This Day in History

Dec. 14, 1917: Kate O’Hare Sentenced to Five Years in Prison

Time Periods: 1910
Themes: US Foreign Policy, Wars & Related Anti-War Movements, Women's History

If there is any institution in our social organism which needs the light of intelligent study, rational understanding, and sane revolution, it is our criminal laws; their administration and systems of punishment. —Kate Richards O’Hare, in a speech delivered in Buffalo, New York in April 1919

Kate O'Hare | Zinn Education Project

Kate Richards O’Hare addresses crowd in front of the St. Louis Court House on National Women’s Suffrage Day, May 2, 1914. Source: St. Louis Times, 1914. Missouri History Museum.

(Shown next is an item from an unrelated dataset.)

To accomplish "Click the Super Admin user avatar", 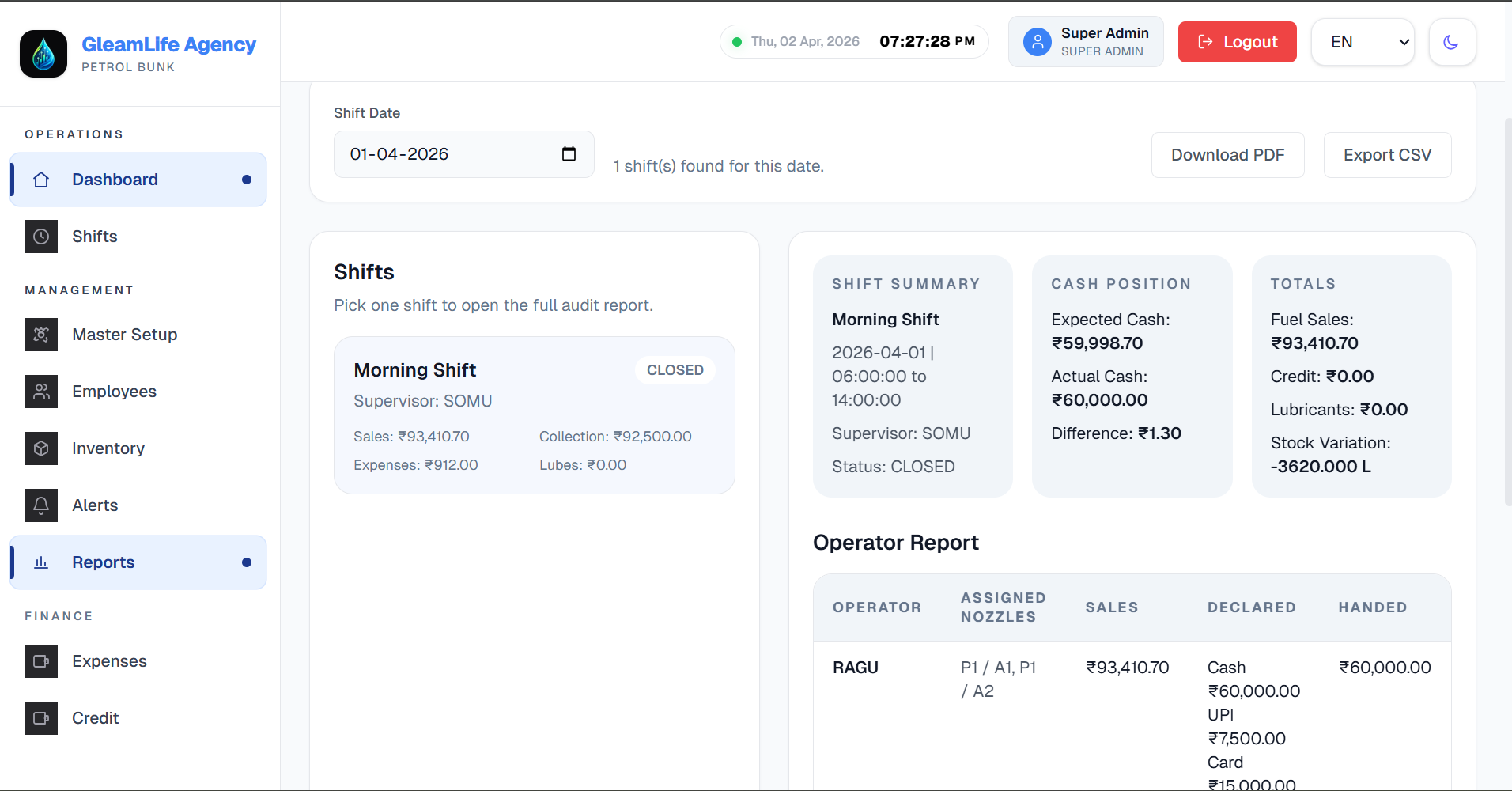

On Dec. 14, 1917, U.S. peace activist and suffragist Kate O’Hare was sentenced to five years’ imprisonment for a speech denouncing WWI.

Occupying a neighboring jail cell was Emma Goldman, the well-known anarchist organizer, feminist, writer and anti-war critic who was imprisoned for obstructing the draft.

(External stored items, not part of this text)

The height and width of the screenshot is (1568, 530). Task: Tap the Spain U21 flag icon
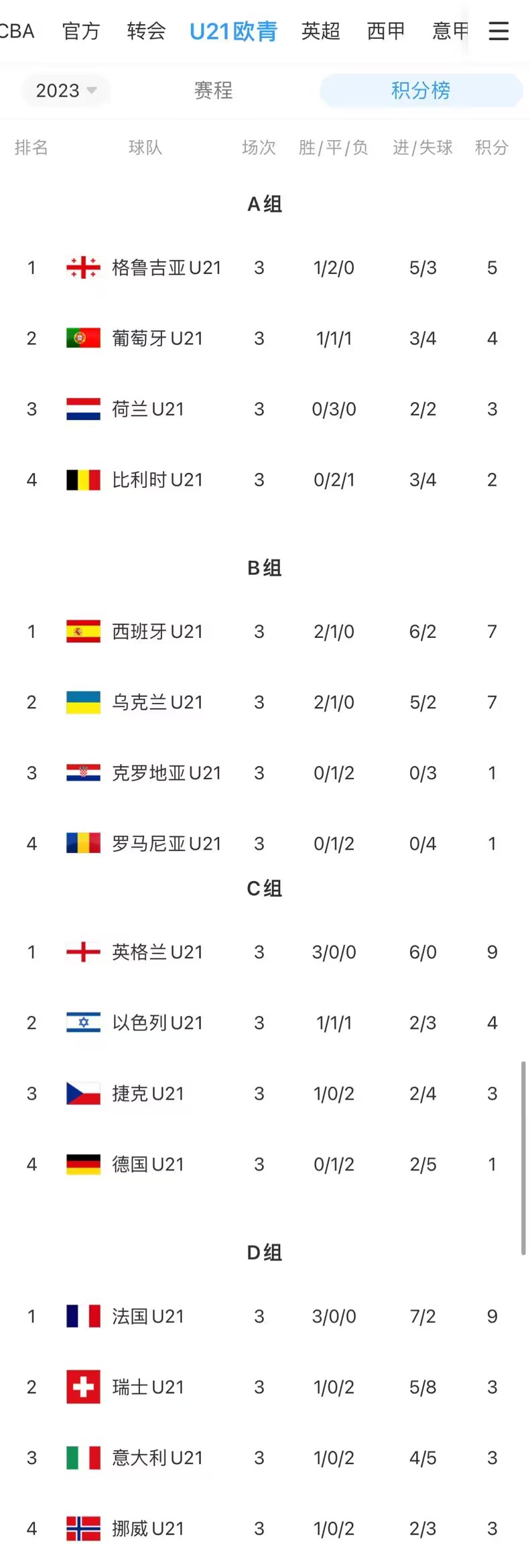point(83,631)
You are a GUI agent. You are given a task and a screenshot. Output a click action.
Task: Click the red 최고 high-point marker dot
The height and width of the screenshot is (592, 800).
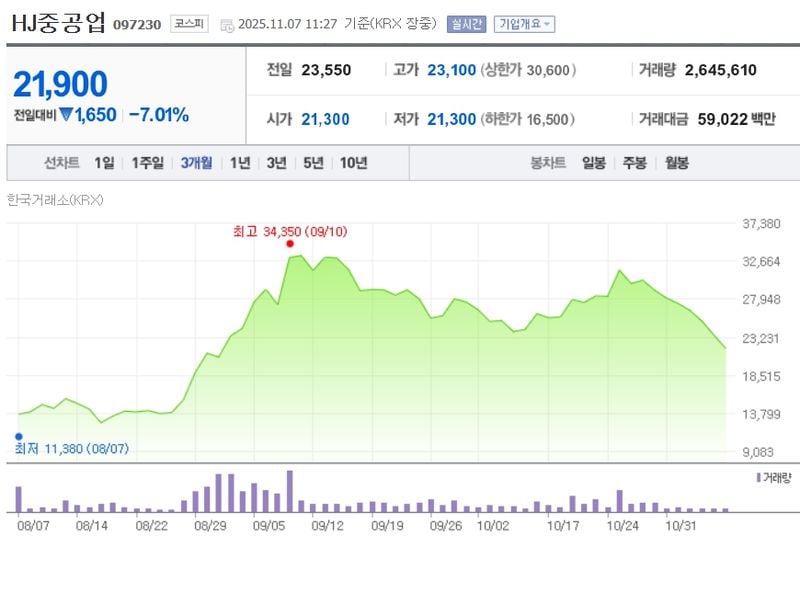point(290,244)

O’Hare was one of a number of prisoners Socialist Party leader Eugene V. Debs cited in his “Canton Speech” for which he in turn was imprisoned. He said,

The other day they sentenced Kate Richards O’Hare to the penitentiary for five years. The United States, under plutocratic rule, is the only country that would send a woman to prison for five years for exercising the right of free speech.

According to the University of North Dakota, “On July 17, 1917, she addressed a crowd in Bowman, North Dakota. The Bowman speech was the 76th time she had given the address. This time, however, she was arrested under the auspices of the 1917 Espionage Act. She was tried and convicted before a court in Bismarck, North Dakota, and was sentenced to five years in prison, to begin on April 15, 1919. In May 1920, her sentence was commuted and she was set free.”

Read more about her life and work in the essays Standing Up Against The War Machine: The Story of Kate Richards O’Hare and Queen of the Lecture Platform: Kate Richards O’Hare and North Dakota Politics, 1917–1921.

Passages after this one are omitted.